(Stored records)
· · ·

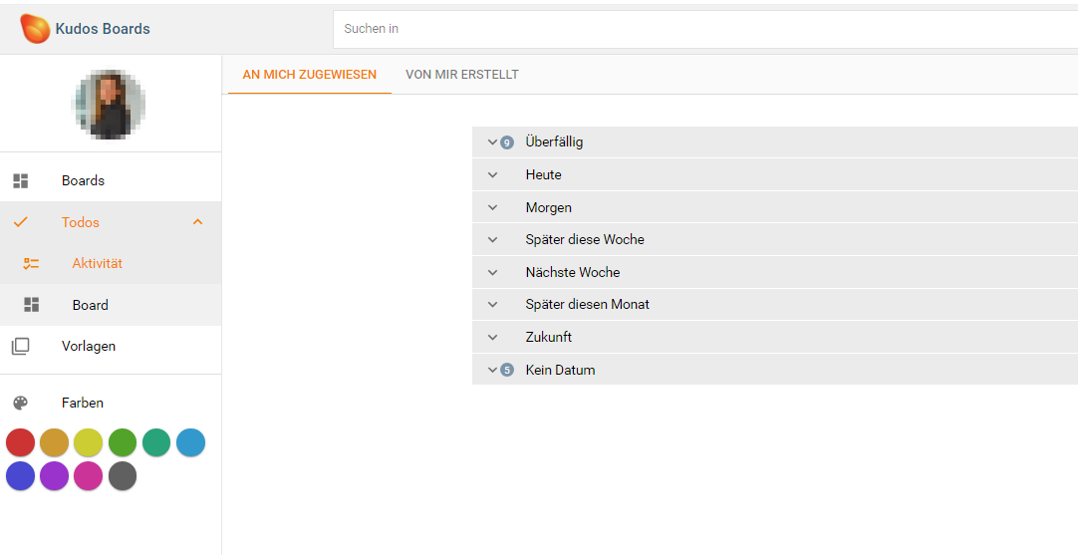Click the Kudos Boards logo icon
Image resolution: width=1078 pixels, height=555 pixels.
click(35, 29)
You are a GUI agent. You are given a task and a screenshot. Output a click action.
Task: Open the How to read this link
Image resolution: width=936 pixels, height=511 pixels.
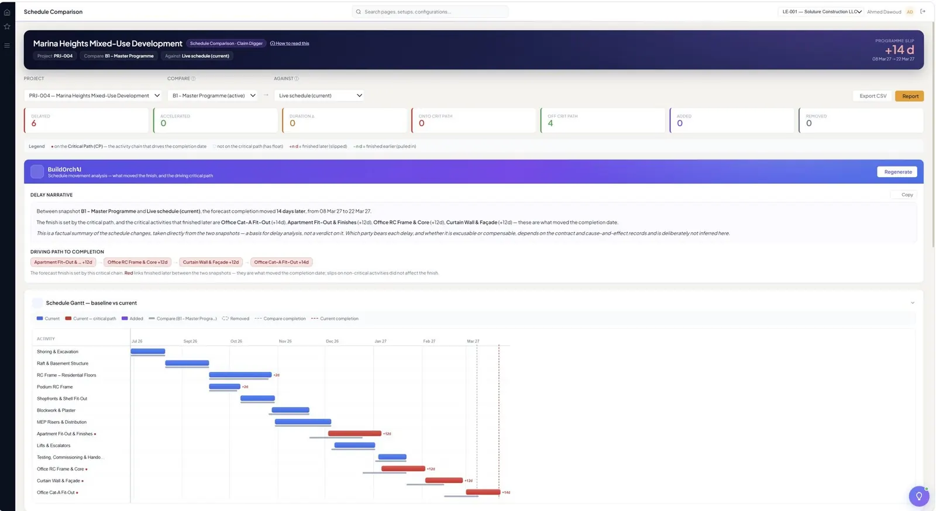coord(290,43)
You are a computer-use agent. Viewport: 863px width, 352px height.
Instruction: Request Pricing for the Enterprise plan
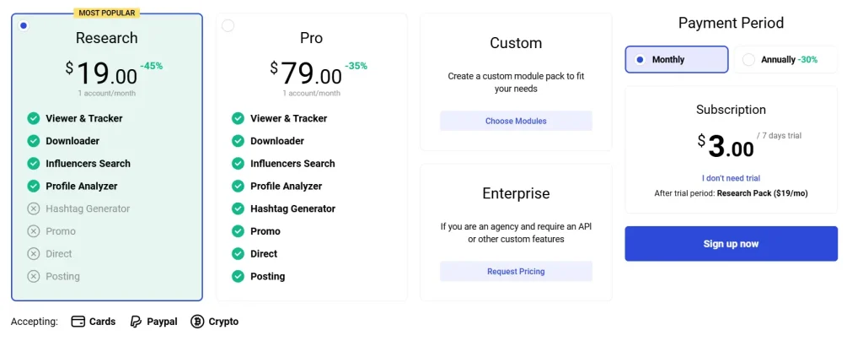pyautogui.click(x=516, y=272)
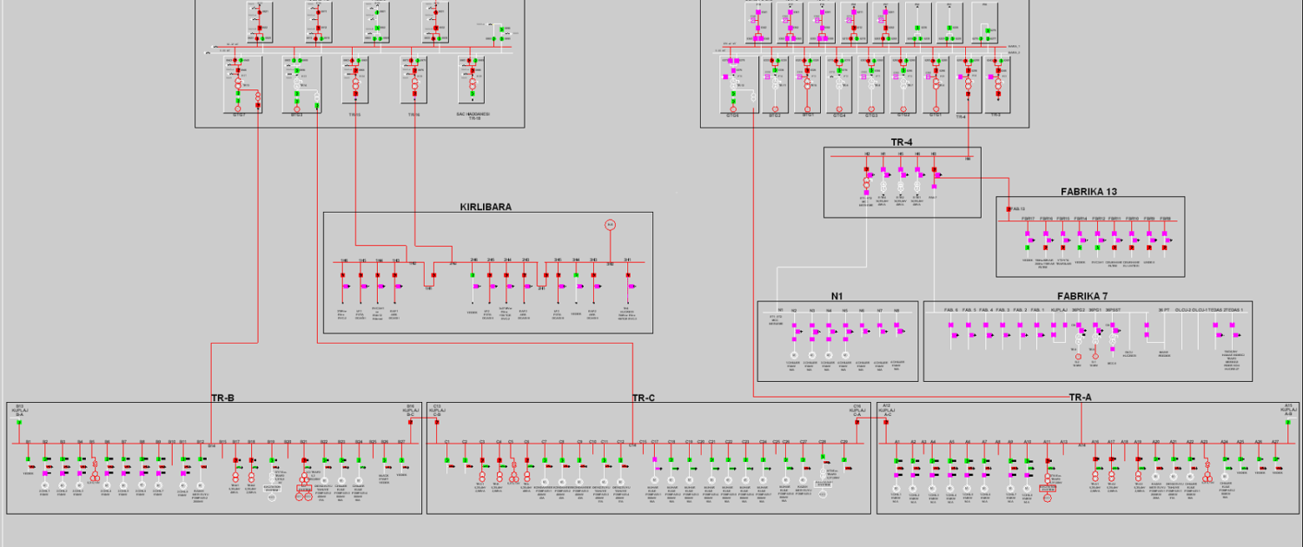Click the SAC HADDANESI TR-18 label

(474, 115)
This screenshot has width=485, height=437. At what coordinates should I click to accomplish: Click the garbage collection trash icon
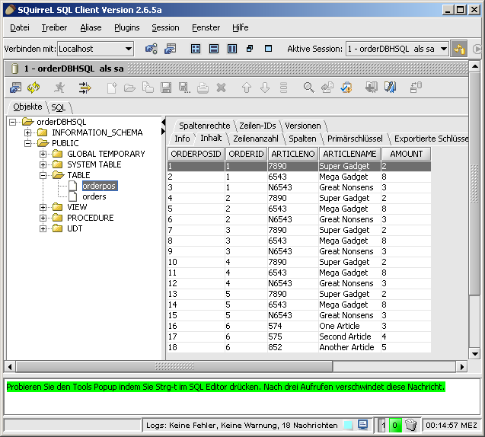tap(410, 424)
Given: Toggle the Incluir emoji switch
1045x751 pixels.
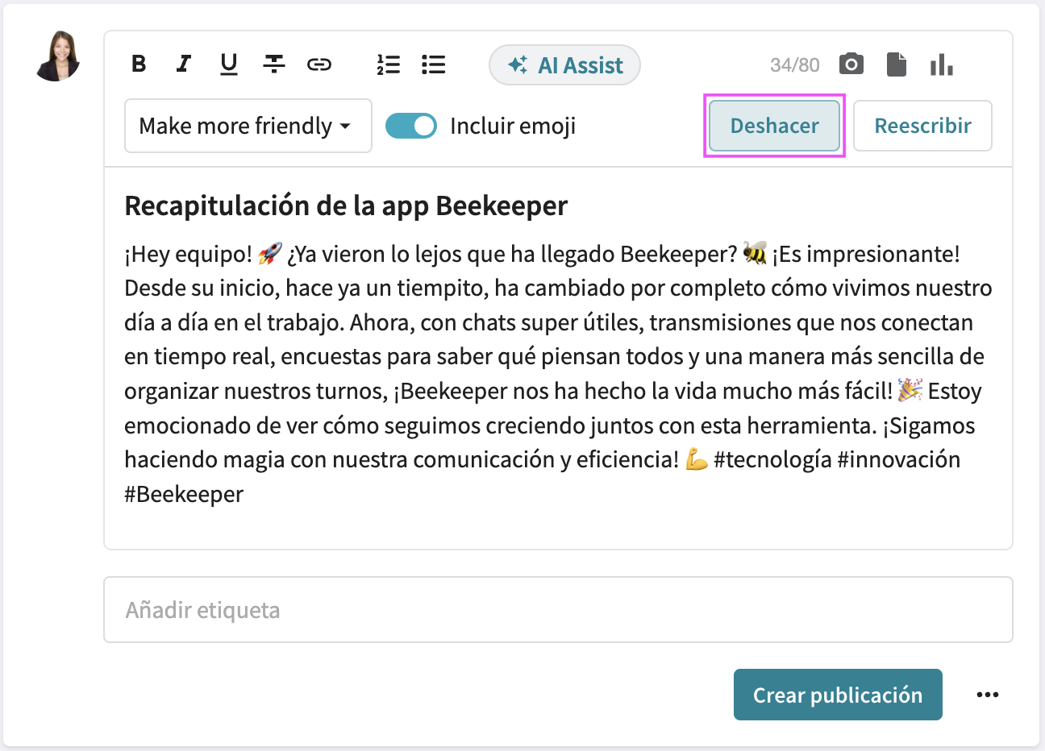Looking at the screenshot, I should click(x=411, y=126).
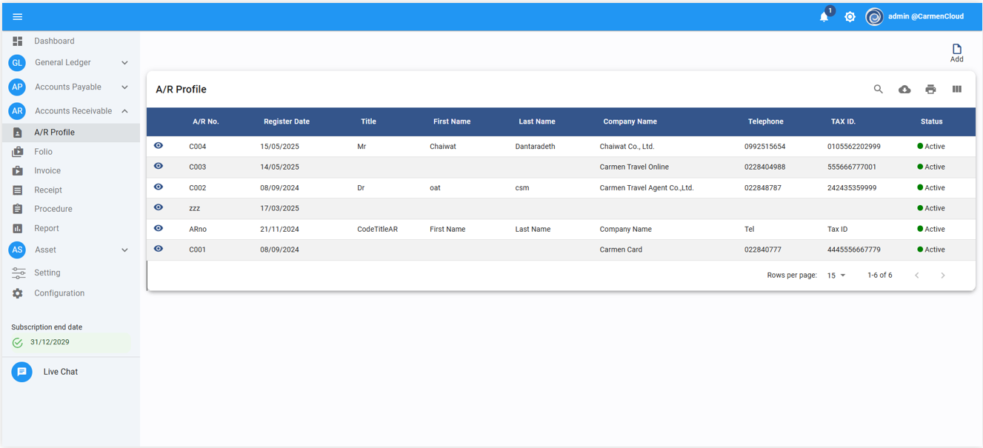The width and height of the screenshot is (983, 448).
Task: Open the hamburger menu in top bar
Action: point(18,16)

· · ·

— What you have to do —
Which lines above include the word "agent"? Pick them out and copy them.

— The completed task —
You are a GUI agent. You are given a task and a screenshot. Output a click action.
You are a computer-use agent. Viewport: 863px width, 352px height.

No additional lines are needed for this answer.